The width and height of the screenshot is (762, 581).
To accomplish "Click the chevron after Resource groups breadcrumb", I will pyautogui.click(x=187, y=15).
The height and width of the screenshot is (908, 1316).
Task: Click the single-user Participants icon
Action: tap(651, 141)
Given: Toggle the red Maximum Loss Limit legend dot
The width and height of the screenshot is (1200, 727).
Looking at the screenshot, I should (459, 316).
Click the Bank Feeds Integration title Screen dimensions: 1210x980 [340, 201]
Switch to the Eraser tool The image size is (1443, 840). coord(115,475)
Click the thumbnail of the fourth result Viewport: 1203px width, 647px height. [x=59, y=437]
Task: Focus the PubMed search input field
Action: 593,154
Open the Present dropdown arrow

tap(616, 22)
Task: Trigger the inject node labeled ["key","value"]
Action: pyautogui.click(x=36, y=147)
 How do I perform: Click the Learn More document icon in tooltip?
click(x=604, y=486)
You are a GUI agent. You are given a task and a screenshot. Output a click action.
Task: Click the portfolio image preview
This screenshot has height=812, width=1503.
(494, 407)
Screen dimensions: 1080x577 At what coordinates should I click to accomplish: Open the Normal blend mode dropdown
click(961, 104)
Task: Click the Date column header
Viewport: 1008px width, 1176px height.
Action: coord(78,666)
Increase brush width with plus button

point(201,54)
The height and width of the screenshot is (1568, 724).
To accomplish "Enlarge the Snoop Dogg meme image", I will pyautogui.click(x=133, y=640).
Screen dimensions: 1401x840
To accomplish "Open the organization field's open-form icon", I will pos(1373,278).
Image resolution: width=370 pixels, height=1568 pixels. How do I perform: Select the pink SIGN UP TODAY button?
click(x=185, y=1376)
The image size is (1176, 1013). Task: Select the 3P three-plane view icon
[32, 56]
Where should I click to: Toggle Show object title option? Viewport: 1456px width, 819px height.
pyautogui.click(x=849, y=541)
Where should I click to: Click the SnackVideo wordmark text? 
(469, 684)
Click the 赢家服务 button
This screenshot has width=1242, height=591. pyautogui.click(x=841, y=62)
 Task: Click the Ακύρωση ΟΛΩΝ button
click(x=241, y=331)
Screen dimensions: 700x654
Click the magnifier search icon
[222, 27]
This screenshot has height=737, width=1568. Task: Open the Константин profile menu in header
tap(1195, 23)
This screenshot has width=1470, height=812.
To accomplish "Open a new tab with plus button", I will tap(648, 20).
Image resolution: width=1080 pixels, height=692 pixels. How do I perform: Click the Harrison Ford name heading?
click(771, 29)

________________________

Reproduce every line of the records above verbatim, from the first to the last, with no changes.

The width and height of the screenshot is (762, 581).
To accomplish "Click the chevron after Resource groups breadcrumb", I will pyautogui.click(x=187, y=15).
The height and width of the screenshot is (908, 1316).
Task: Click the single-user Participants icon
Action: tap(651, 141)
Given: Toggle the red Maximum Loss Limit legend dot
The width and height of the screenshot is (1200, 727).
Looking at the screenshot, I should (459, 316).
Click the Bank Feeds Integration title Screen dimensions: 1210x980 [340, 201]
Switch to the Eraser tool The image size is (1443, 840). coord(115,475)
Click the thumbnail of the fourth result Viewport: 1203px width, 647px height. [x=59, y=437]
Task: Focus the PubMed search input field
Action: 593,154
Open the Present dropdown arrow

tap(616, 22)
Task: Trigger the inject node labeled ["key","value"]
Action: pyautogui.click(x=36, y=147)
 How do I perform: Click the Learn More document icon in tooltip?
click(x=604, y=486)
You are a GUI agent. You are given a task and a screenshot. Output a click action.
Task: Click the portfolio image preview
This screenshot has height=812, width=1503.
(494, 407)
Screen dimensions: 1080x577 At what coordinates should I click to accomplish: Open the Normal blend mode dropdown
click(961, 104)
Task: Click the Date column header
Viewport: 1008px width, 1176px height.
Action: coord(78,666)
Increase brush width with plus button

point(201,54)
The height and width of the screenshot is (1568, 724).
To accomplish "Enlarge the Snoop Dogg meme image", I will pyautogui.click(x=133, y=640).
Screen dimensions: 1401x840
To accomplish "Open the organization field's open-form icon", I will pos(1373,278).
Image resolution: width=370 pixels, height=1568 pixels. How do I perform: Select the pink SIGN UP TODAY button?
click(x=185, y=1376)
The image size is (1176, 1013). Task: Select the 3P three-plane view icon
[32, 56]
Where should I click to: Toggle Show object title option? Viewport: 1456px width, 819px height.
pyautogui.click(x=849, y=541)
Where should I click to: Click the SnackVideo wordmark text? 
(469, 684)
Click the 赢家服务 button
This screenshot has width=1242, height=591. pyautogui.click(x=841, y=62)
 Task: Click the Ακύρωση ΟΛΩΝ button
click(x=241, y=331)
Screen dimensions: 700x654
Click the magnifier search icon
[222, 27]
This screenshot has height=737, width=1568. Task: Open the Константин profile menu in header
tap(1195, 23)
This screenshot has width=1470, height=812.
To accomplish "Open a new tab with plus button", I will tap(648, 20).
Image resolution: width=1080 pixels, height=692 pixels. How do I perform: Click the Harrison Ford name heading?
click(771, 29)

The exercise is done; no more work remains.